Just days after the jury verdict of Not Guilty in the George Zimmerman trial, many celebrities and some political figures have called for abolition of the “stand your ground” law. Although “stand your ground” was not exactly the defense that Mr. Zimmerman presented, it raises some issues moving forward. What are our duties and our rights with regard to self defense? Will they be altered after Trayvon Martin?
Self Defense is an affirmative defense, which means that you are admitting you did the crime, but your were legally justified in doing so. In all criminal cases, the State of Florida has the burden of proving that a crime was committed, beyond and to the exclusion of every reasonable doubt. If the affirmative defense of self defense is raised, the State of Florida has the burden of proving that the acts were not committed in self defense, beyond and to the exclusion of every reasonable doubt. To raise the issue of self defense, the defendant must establish evidence that he acted as a result of his reasonable belief that he was in fear of immediate danger to himself or another person. Self defense includes the defense of others.
First, it must be made clear that the legal standards are not “innocent” and “guilty”. The legal standards are “guilty” and “not guilty.” If the State cannot meet the burden of proof in their case against a defendant, the jury has a duty to find the defendant not guilty. “Not guilty” and “innocent” are not the same thing.

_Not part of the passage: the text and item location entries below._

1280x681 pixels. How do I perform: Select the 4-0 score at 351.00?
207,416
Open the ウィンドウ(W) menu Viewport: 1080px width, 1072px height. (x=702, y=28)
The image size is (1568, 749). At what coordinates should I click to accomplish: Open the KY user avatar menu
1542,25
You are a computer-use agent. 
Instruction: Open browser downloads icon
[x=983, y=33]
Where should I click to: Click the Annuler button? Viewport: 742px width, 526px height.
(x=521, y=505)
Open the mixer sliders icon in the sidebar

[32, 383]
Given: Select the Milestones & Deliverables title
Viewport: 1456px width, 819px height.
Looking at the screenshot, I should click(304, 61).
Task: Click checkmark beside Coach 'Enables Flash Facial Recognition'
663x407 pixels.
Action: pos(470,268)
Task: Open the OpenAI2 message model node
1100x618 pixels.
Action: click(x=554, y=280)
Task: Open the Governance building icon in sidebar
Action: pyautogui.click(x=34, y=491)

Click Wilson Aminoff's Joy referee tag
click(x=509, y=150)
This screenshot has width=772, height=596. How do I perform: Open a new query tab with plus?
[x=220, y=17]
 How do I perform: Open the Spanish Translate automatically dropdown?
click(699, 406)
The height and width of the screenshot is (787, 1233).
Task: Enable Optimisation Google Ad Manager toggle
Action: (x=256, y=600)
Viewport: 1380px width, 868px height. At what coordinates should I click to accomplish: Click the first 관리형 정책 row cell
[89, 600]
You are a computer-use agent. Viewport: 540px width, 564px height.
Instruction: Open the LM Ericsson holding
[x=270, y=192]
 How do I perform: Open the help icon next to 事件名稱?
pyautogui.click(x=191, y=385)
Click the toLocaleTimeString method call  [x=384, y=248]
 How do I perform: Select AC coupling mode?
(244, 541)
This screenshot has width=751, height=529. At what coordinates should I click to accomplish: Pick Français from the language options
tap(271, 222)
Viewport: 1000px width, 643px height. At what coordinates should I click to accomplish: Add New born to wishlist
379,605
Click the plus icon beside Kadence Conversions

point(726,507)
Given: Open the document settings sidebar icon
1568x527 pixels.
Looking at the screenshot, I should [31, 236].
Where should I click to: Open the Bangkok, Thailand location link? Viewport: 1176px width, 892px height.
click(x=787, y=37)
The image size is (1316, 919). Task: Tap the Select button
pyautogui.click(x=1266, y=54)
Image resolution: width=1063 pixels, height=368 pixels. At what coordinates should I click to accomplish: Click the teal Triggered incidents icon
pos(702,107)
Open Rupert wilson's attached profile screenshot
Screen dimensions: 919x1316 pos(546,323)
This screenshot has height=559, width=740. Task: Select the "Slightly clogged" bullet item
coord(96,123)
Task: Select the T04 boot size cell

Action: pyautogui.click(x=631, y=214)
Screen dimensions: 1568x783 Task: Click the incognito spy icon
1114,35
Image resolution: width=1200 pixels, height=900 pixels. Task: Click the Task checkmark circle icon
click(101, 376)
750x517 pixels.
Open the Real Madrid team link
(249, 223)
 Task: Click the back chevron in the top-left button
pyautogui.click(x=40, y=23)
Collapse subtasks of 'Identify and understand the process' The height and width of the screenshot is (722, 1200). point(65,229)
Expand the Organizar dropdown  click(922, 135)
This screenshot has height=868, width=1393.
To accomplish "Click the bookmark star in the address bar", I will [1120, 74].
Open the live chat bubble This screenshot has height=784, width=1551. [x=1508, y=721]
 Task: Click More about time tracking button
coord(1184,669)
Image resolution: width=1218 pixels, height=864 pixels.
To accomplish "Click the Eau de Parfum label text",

So, the first question is, should self defense be a legal affirmative defense? The Answer in my opinion is yes. If I give up my right to defend myself, I am no longer a free man. the second question is, should we continue to have juries decide the facts of the case, or should that be up to a judge or someone else? I mean, that is the real heart of this discussion in the Trayvon Martin case, after all. Many people are very disappointed in the decision that was made by the jury.
In my opinion, there is no better decider of the facts than a jury. State Attorneys, judges and defense attorneys tend to get jaded after years of practice in the world of criminal law. My observation is that defendants are guilty until proven innocent, both in the court of public opinion, and the court of law, at least until that defendant demands a jury trial. Once that trial begins, the Constitution kicks in and it is an incredible process to watch unfold. I have never seen a jury that didn’t take their job very, very seriously. They are given a scenario in backwards order. They are told the facts of the case throughout the trial, and they are told to listen for the facts that prove each element of the crimes charged. But, they are not told what those elements are until the very end. While that seems unusual, it makes sense. The idea is for the jury to get the big picture, and then to try to fit that picture into a particular frame. If that frame doesn’t fit, then it is the jury’s job to let everyone know. It is not the jury’s job to jam the picture into the frame if it doesn’t fit, and it is not the jury’s job to find a new frame.
In the Trayvon Martin case, no matter how you slice it, the picture did not fit the frame. There were too many holes, allowing light and contamanets to creep through. Our founding fathers made the decision that it was better to exonerate a guilty man that to punish an innocent one. That is the whole point behind our criminal justice system, and the high burden of proof that must be met. While that may not give comfort to the family of any victim, that is not neccesarily the job of the justice system either. Like many cases, no one really knows what happened in the incident involving George Zimmerman and Trayvon Martin, except George Zimmerman and Trayvon Martin. But one thing is clear, the State did not come close to presenting any evidence that proved Zimmerman’s story was untrue, beyond a reasonable doubt. the jury had no choice but to find Zimmerman, Not Guilty.